Odwołano publiczne wystąpienie Jackowskiego. „To lęk przed dowodami, z którymi przyjeżdżam”

Krzysztof Jackowski nie kryje oburzenia po odwołaniu jego wykładu ze studentami Uniwersytetu Warszawskiego. Słynny polski jasnowidz nie po raz pierwszy został w ten sposób potraktowany przez władze uczelni.

Krzysztof Jackowski miał wygłosić przed studentami UW wykład w ramach spotkania inauguracyjnego „Arte: Prawo odczarowane”. Niestety, słynny polski jasnowidz nie został dopuszczony do głosu.

Krzysztof Jackowski zbojkotowany przez władze uczelni? Wykład z jasnowidzem odwołano w ostatniej chwili

„Super Express” informuje, że wykład z Jackowskim zaplanowano na 11 kwietnia. Wiedzieć musiały o tym władze uczelni. Tym bardziej zadziwia fakt odwołania wykładu Jackowskiego i to na kilka minut przed jego rozpoczęciem.

Główny zainteresowany określa tę sytuację mianem skandalu. Nie może zrozumieć co wpłynęło na bojkot jego osoby. Na Jackowskiego czekało ponoć co najmniej kilkadziesiąt osób.

Przemówienie jasnowidza, jak czytamy na SE.pl, zostało odwołane w ostatniej chwili.

– Jestem zszokowany, ponieważ w mojej praktyce trzydziestoletniej byłem wielokrotnie zapraszany na różne uczelnie, gdzie miałem spotkania z liczną rzeszą studentów i wszystko było w porządku. Tutaj w ostatniej chwili, trzy minuty przed dotarciem na miejsce otrzymałem informację, że wykład został odwołany – powiedział w rozmowie z „SE” Jackowski.

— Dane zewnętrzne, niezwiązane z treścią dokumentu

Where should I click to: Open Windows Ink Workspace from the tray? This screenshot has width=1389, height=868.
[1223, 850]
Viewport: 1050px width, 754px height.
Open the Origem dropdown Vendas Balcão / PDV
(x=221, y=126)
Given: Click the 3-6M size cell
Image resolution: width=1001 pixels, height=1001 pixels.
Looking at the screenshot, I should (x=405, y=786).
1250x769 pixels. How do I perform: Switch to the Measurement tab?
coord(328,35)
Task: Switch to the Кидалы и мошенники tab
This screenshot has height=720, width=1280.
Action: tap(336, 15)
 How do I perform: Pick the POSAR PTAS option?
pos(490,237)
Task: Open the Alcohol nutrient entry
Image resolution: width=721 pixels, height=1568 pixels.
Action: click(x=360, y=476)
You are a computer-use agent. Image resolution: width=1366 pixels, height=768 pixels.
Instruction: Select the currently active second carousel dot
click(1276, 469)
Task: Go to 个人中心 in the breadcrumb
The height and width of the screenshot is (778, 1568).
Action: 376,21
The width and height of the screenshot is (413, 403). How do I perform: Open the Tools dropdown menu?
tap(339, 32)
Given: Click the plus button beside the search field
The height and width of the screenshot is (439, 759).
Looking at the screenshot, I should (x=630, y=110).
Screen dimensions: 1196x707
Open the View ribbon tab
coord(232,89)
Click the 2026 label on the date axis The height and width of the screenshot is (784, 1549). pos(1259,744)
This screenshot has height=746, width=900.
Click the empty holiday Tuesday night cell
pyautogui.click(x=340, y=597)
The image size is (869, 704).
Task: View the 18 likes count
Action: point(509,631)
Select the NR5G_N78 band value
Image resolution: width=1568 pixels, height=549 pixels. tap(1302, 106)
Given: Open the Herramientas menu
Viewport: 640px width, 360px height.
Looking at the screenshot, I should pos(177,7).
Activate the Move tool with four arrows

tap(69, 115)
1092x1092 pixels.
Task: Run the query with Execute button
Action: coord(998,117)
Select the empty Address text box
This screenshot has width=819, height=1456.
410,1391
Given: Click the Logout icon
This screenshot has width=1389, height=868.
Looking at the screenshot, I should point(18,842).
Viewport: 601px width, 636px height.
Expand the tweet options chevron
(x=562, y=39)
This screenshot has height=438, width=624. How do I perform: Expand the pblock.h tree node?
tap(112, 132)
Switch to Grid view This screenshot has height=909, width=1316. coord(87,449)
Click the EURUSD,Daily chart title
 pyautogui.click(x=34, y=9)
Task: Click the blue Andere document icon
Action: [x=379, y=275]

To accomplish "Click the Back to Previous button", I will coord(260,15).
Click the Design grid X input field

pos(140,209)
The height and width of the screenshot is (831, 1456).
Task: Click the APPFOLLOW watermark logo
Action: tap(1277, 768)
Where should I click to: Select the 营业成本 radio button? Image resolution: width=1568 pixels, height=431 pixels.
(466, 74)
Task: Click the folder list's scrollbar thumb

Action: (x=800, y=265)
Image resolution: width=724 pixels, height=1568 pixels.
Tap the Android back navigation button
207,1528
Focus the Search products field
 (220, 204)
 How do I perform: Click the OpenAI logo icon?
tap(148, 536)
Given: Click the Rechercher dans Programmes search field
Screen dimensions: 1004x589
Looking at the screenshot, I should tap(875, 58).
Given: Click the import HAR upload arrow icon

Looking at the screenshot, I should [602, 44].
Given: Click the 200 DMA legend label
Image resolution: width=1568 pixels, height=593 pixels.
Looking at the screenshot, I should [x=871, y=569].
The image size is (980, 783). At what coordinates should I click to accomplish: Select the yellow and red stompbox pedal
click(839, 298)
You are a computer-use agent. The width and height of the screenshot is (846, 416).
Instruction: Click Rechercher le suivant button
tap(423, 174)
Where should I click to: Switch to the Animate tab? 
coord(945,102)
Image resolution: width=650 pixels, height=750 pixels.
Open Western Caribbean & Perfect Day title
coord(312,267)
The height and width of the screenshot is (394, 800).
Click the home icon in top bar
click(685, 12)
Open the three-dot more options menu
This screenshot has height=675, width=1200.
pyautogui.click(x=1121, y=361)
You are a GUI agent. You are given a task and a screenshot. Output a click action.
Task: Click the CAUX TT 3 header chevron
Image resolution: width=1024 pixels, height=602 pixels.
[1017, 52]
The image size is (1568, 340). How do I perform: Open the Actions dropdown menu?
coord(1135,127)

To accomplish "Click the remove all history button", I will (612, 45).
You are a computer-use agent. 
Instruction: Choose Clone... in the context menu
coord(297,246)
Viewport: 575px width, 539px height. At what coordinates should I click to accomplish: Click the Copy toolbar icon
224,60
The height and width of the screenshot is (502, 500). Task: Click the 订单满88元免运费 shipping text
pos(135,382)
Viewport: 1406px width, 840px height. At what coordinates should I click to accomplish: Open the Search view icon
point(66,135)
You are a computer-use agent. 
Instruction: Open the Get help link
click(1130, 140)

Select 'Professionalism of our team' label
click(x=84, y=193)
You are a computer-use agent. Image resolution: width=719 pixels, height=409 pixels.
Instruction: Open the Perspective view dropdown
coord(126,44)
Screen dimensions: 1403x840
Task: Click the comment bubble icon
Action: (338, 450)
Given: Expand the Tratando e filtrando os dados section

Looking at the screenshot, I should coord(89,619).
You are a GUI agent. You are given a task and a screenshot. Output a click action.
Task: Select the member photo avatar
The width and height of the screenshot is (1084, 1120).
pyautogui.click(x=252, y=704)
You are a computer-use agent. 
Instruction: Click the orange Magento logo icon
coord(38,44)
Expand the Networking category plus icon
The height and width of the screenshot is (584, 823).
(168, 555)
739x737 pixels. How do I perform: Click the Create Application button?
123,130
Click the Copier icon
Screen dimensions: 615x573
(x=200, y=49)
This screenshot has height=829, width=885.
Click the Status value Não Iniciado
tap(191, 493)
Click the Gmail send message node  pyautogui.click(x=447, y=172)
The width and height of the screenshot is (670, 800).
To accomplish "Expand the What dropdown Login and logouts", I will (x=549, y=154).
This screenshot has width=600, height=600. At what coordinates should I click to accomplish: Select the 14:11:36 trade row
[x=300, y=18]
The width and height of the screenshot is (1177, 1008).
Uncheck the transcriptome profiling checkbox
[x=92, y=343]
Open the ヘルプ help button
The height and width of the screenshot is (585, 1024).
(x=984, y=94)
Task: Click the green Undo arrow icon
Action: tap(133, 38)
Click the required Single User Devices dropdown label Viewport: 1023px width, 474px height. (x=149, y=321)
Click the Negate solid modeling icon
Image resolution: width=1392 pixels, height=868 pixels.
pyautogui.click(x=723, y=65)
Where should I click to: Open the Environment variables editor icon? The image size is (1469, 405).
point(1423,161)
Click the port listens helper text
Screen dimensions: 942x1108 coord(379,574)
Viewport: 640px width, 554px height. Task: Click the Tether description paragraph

Jackowski: „To może to być jakiś lęk przed dowodami”

Jasnowidz wspomniał też, że w ponad 30-letniej karierze podobna historia zdarzyła się tylko raz, na Wyższej Szkole Policji w Szczytnie. Nie może się też nadziwić, że na uczelni, a więc miejscu wymiany myśli i poglądów, dochodzi do takich sytuacji.

– Powiem tak: uczelnia to jest takie miejsce, gdzie studenci mają zaprosić każdą osobę i zapytać ją o zdanie. To oczywiście nie oznacza, że muszą się z tym zdaniem zgodzić – podkreślił Krzysztof Jackowski.

Zasugerował też, że władze uczelni mogą obawiać się dowodów, na których bazuje słynny jasnowidz z Człuchowa.

– Myślę, że może to być jakiś lęk przed dowodami, z którymi ja przyjeżdżam – dodał Jackowski.

Informacja o wydarzeniu krążyła od kilkunastu dni na Facebooku. Wczoraj, w dniu spotkania, została usunięta.